One of the main goals of investigation about adjustable suture surgery has
been to prevent adhesions and fibrosis in surgical tissue, and to increase the period
before adjustment procedure. The results of delayed adjustment have been
considered as more stabile. In our study, suramin an antifibrotic agent , genistein an
agent with antiadhesive and antiproliferative features, and a cellular matrix
(DuraGen) which constitutes a mechanical barrier and hold apart the tissues were
used in adjustable suture surgery to prevent fibrosis and inflammation, reduce
scarring and to delay adjustment procedure. For this purpose, using adjustable suture
technique, 5 mm recession of superior rectus muscle has been performed in 36 eyes
of 18 New Zealand albino rabbits. Suramin (250 mg/ml), genistein (0,5 mg/ml) and
DuraGen barrier matrix (1 x 0,5x0,2 cm dimensions) has been applied over and
under the surface of superior rectus muscle to prevent adhesions between the muscle
and surrounding tissues and their mechanical, histopathological and
immunohistochemical effects have been investigated.

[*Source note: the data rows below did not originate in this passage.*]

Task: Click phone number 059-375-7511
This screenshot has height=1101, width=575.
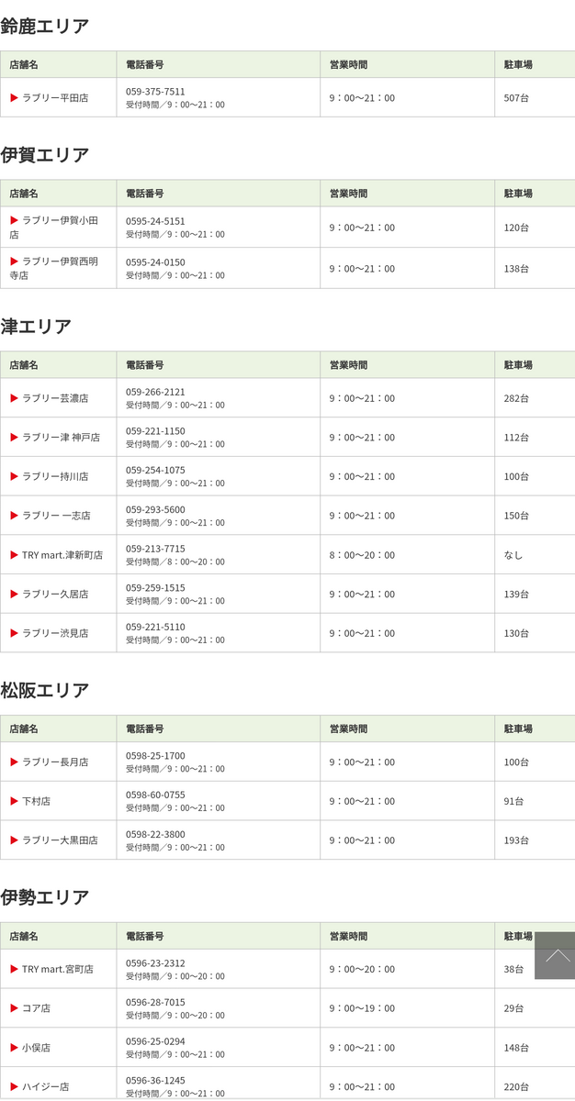Action: [x=155, y=92]
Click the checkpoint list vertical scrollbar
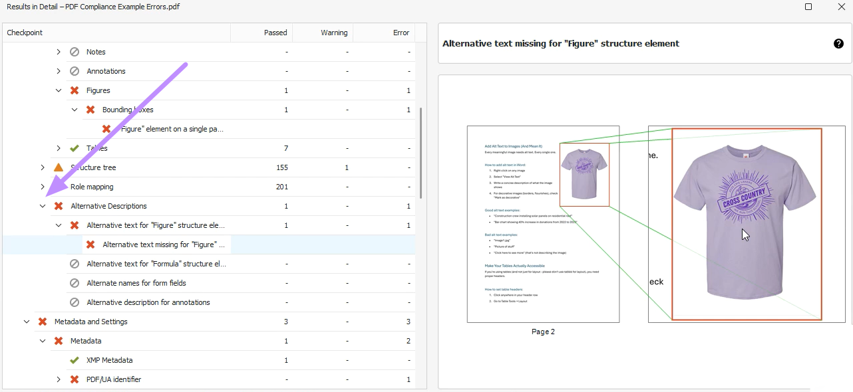The height and width of the screenshot is (392, 853). tap(421, 153)
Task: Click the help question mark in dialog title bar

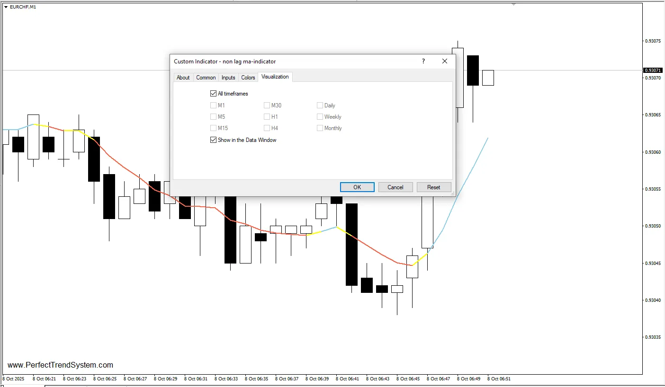Action: 423,61
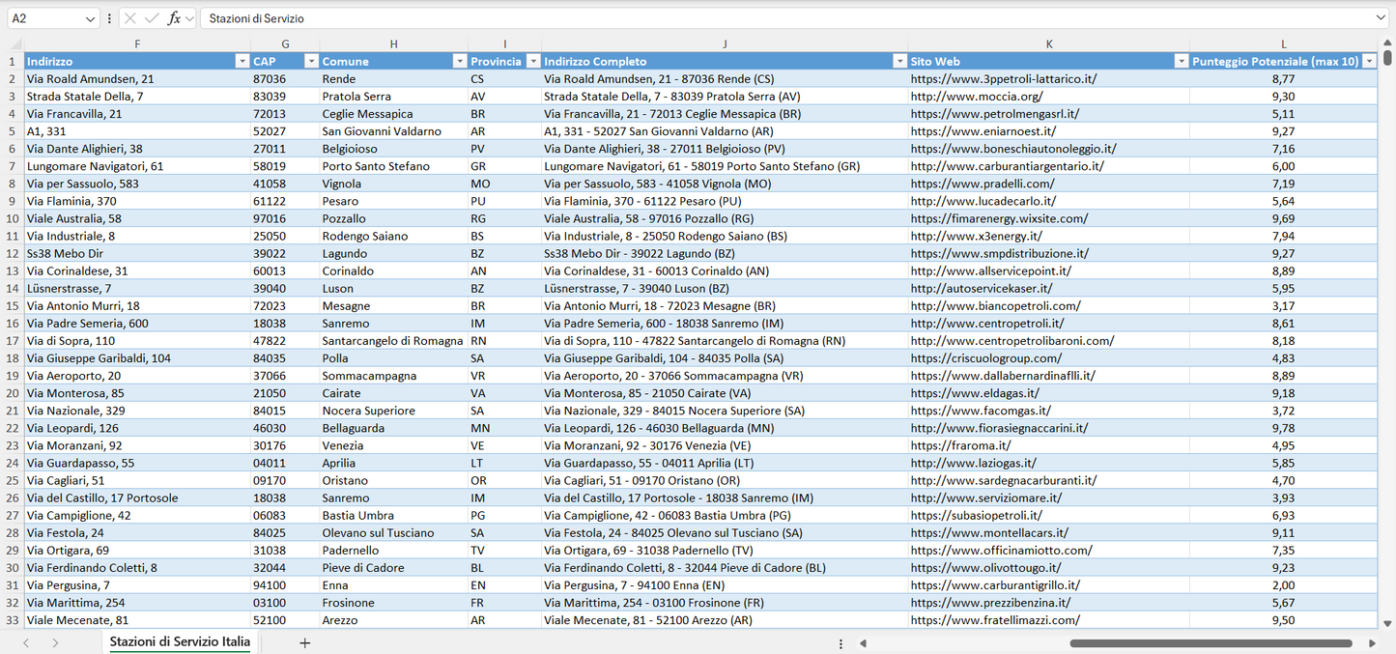Click the Enter checkmark in formula bar
This screenshot has width=1396, height=654.
(152, 18)
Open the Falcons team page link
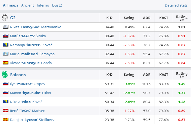The image size is (191, 124). coord(18,75)
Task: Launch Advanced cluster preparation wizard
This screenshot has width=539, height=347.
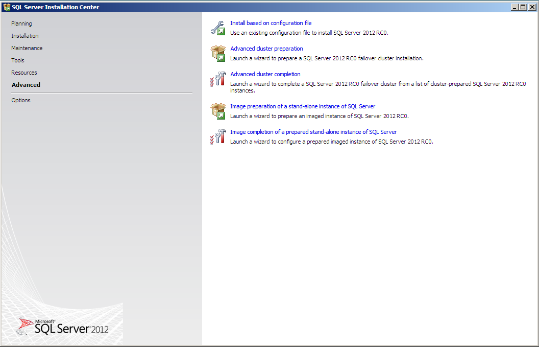Action: 266,49
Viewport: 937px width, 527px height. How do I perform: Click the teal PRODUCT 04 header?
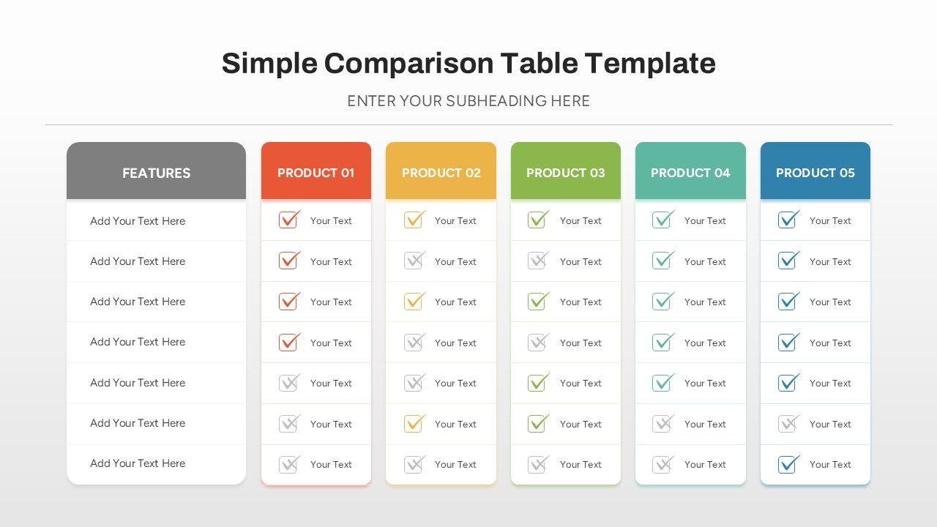[x=690, y=173]
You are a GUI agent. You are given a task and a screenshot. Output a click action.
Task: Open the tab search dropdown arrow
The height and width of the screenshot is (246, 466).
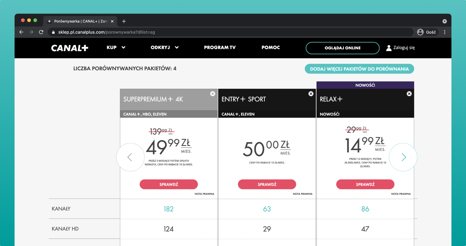tap(444, 21)
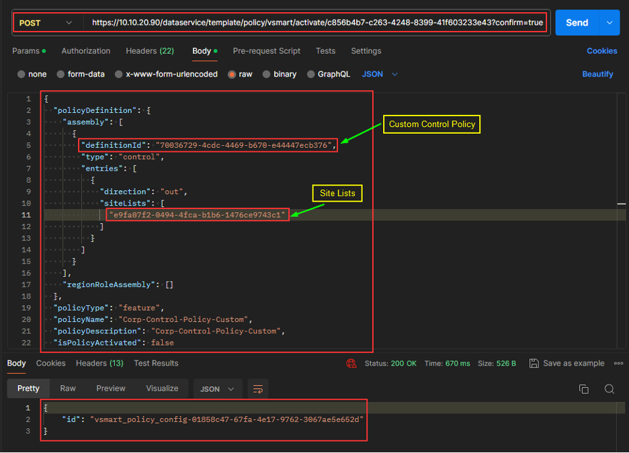This screenshot has height=453, width=629.
Task: Click the Beautify link
Action: tap(597, 75)
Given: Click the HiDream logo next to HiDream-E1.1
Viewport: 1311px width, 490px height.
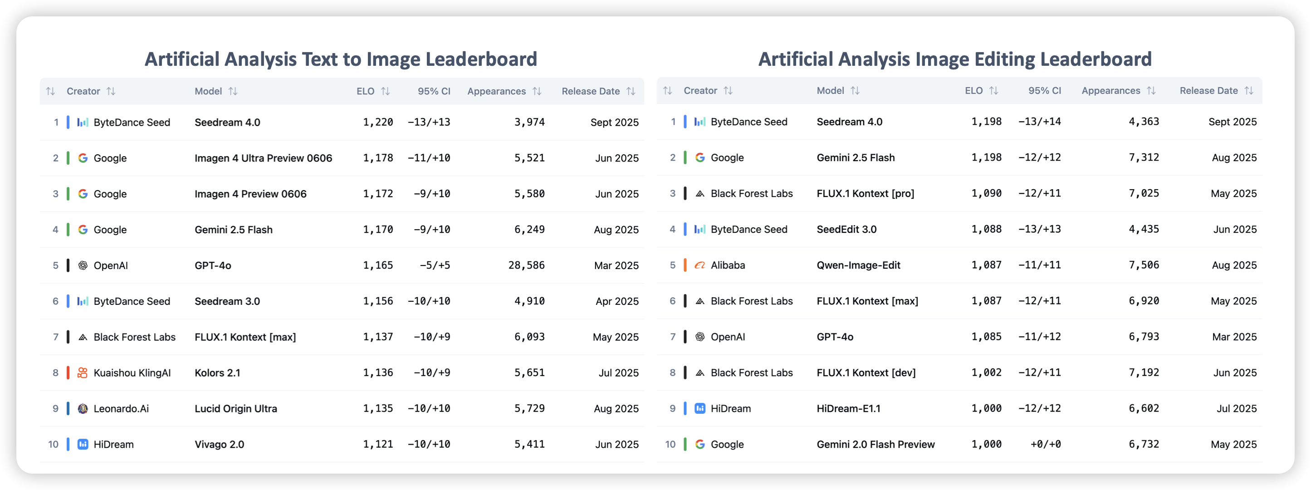Looking at the screenshot, I should point(700,409).
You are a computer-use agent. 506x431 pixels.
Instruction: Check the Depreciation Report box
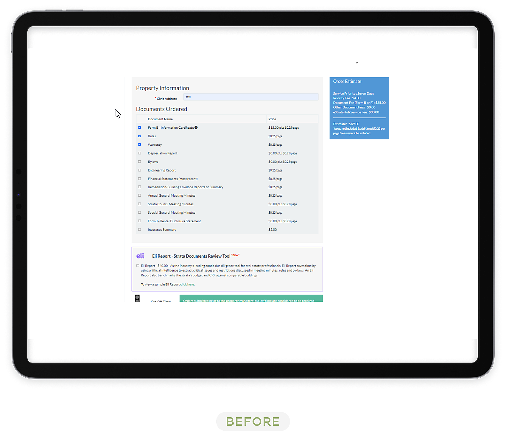[x=139, y=153]
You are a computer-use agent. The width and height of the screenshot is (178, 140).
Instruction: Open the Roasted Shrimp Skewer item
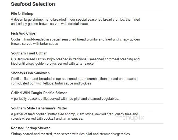30,128
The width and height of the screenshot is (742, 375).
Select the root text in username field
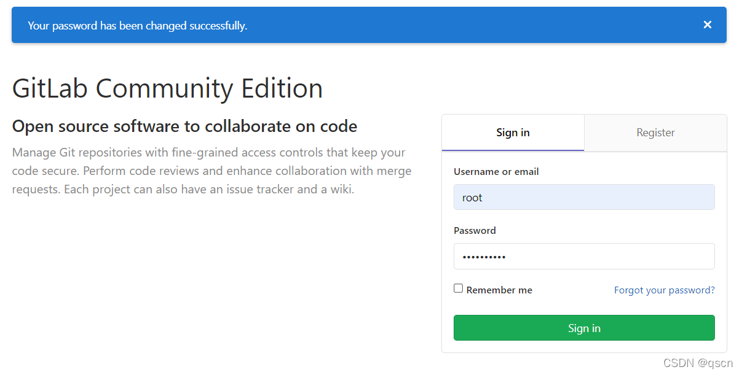[x=472, y=198]
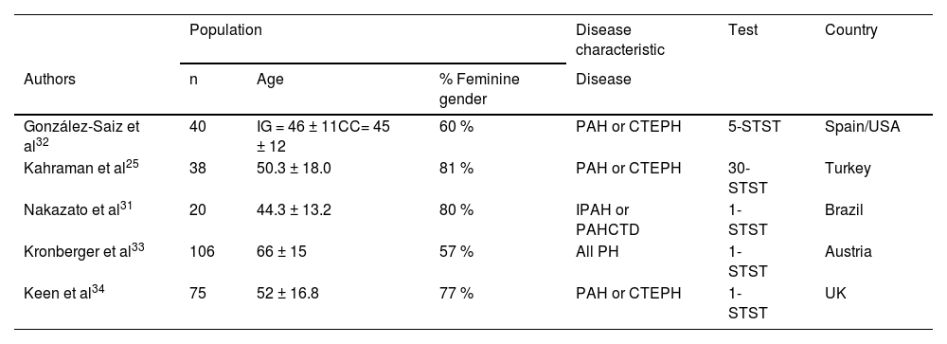This screenshot has width=947, height=344.
Task: Click the sample size 106 cell
Action: point(202,251)
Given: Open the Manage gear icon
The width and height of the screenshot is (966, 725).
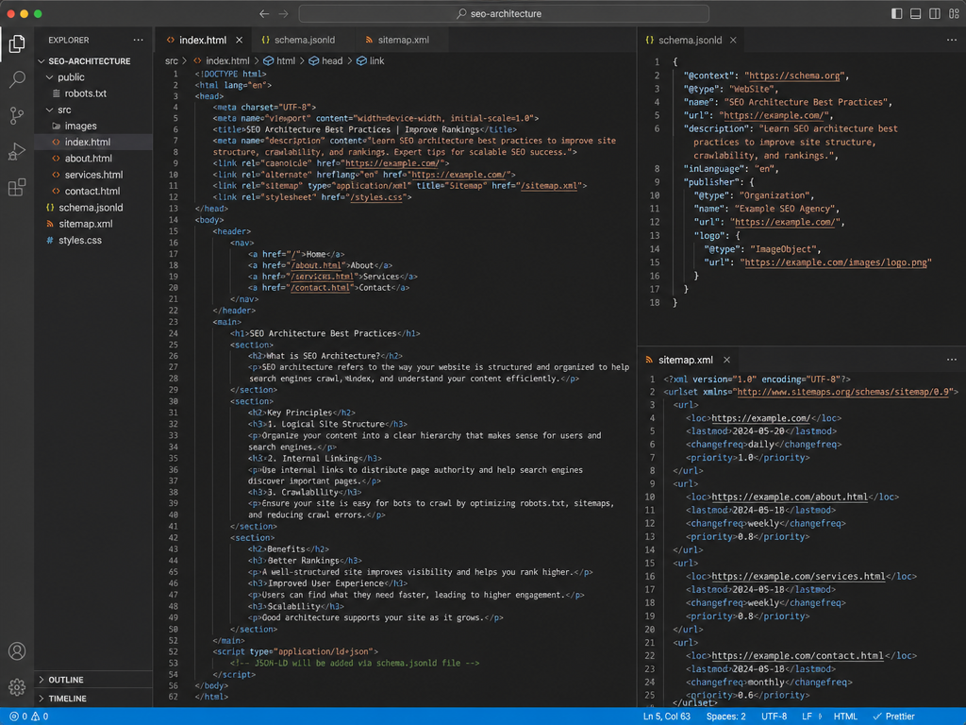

Two control groups have been
designed, one with DMSO, the solvent of genistein solution, and the second control
group has been constituted by only rinsing the surgical area by SF.
After surgery the necessary force to adjust and the length of adjustment was
measured on days 2, 7, 14 and 21, and the degree of adhesion between the muscle,
sclera and conjunctiva were graded on a 0 to 4+ scale. Enucleation was done in all
eyes at the twenty-first day, tissues containing muscle, adjacent sclera and
conjunctiva were placed into % 10 formaldehyde solution for histopathological and
immunohistochemical investigation. Histopathological investigation was done by
using hematoksilen eosin (HE) staining, and VEGF, MAC 387, TGF-β, FGF
expressions were investigated by immunohistochemical stains.
Histopathological investigation with HE displayed significantly less number
of giant cells in genistein group compared with control groups.
In immunohistochemical investigation suramin and genistein groups revealed
significantly less tissue expressions of VEGF, MAC 387, TGF-β and b-FGF.
However, in DuraGen group b-FGF expression in vascular endothelial cells within
muscle tissue and in stromal infiltrative cells and VEGF expression in stromal
infiltrative cells were also found lower than SF control group.
When mechanical results were evaluated, adhesions between muscle-sclera
and muscle-conjunctiva tissues in all groups displayed a progressive increase during
the observational time period. It has been possible to make adjustment in all eyes
except one eye in genistein group on day 14. On day 21 all eyes in DuraGen group
and 3 eyes in suramin group could be adjusted however it was not possible to move
superior rectus muscle in other groups.
When the amount of force necessary for adjustment was evaluated a
significant difference was observed between the groups on days 14 and 21. This
difference was exerted by Suramin and DuraGen groups on day 14 and DuraGen
group on day 21 where less force was required for adjustment.
When the groups were compared for muscle-conjunctiva and muscle-sclera
adhesions Suramin and DuraGen groups displayed significantly less muscleconjunctiva
adhesions on days 2 and 7 and Genistein and DMSO groups revealed
substantially less muscle-sclera adhesions on days 2 and 7. The difference between
groups was not different on days 14 and 21.
In conclusion suramin and genistein induced a significant decrease in fibrotic
reaction in surgical area, however DuraGen constituting a cellular barrier matrix
provided the longest period for delayed adjustment.